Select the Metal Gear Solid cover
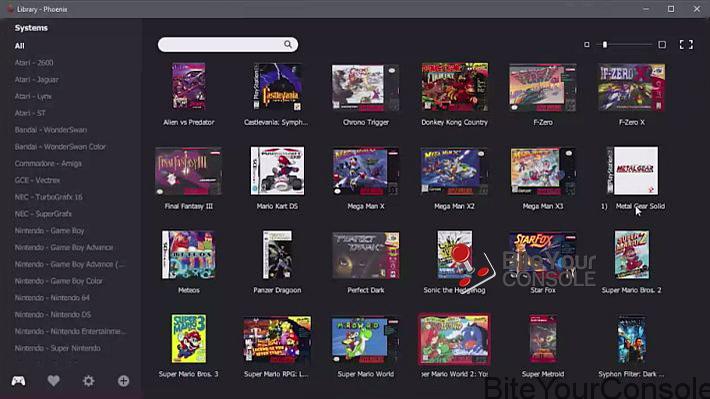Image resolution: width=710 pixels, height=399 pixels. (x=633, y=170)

* * *

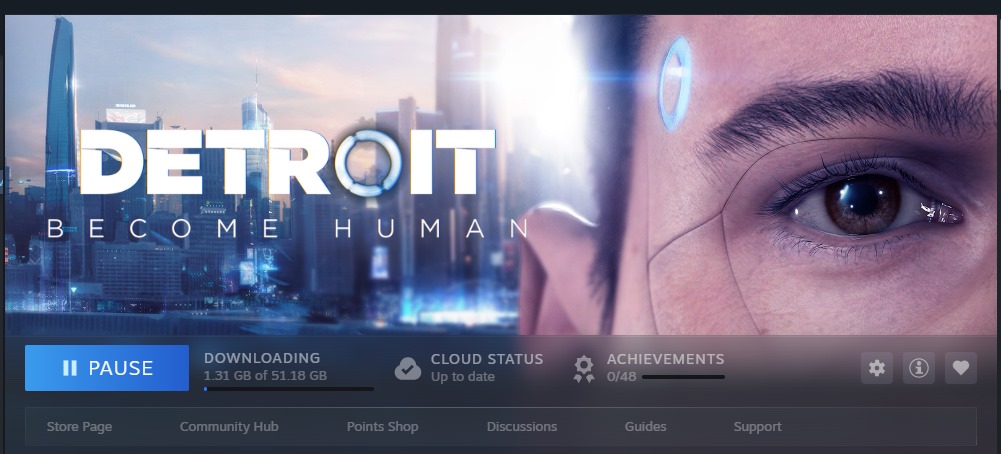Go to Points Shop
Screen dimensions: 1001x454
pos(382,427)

==

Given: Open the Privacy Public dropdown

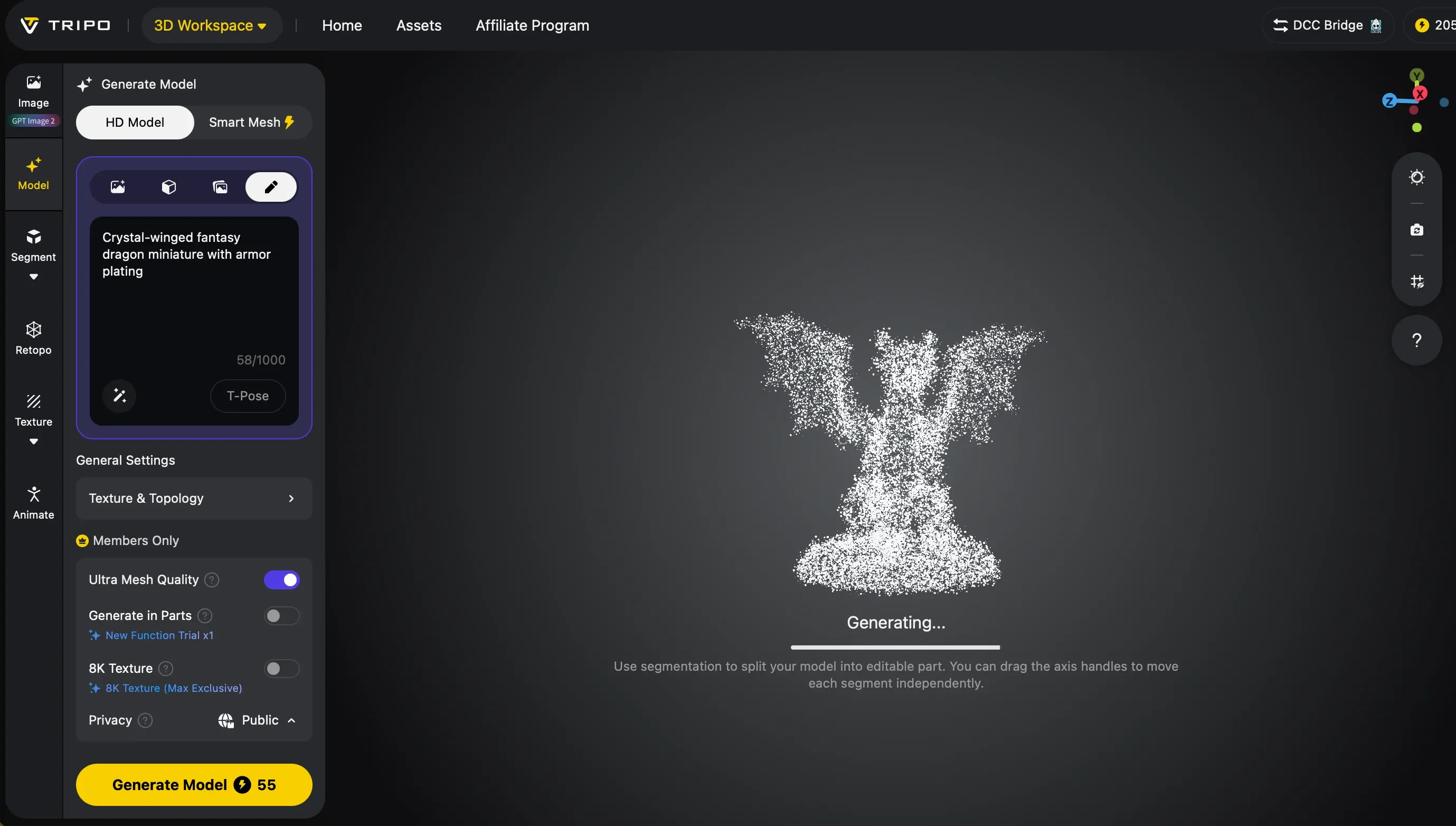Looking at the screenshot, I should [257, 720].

[TASK DESCRIPTION] Reproduce the lines verbatim from the line with "Go to Points Shop" to the line with "pos(382,427)", including both of those lines, and leave out the pictures.

[OUTPUT]
Go to Points Shop
Screen dimensions: 1001x454
pos(382,427)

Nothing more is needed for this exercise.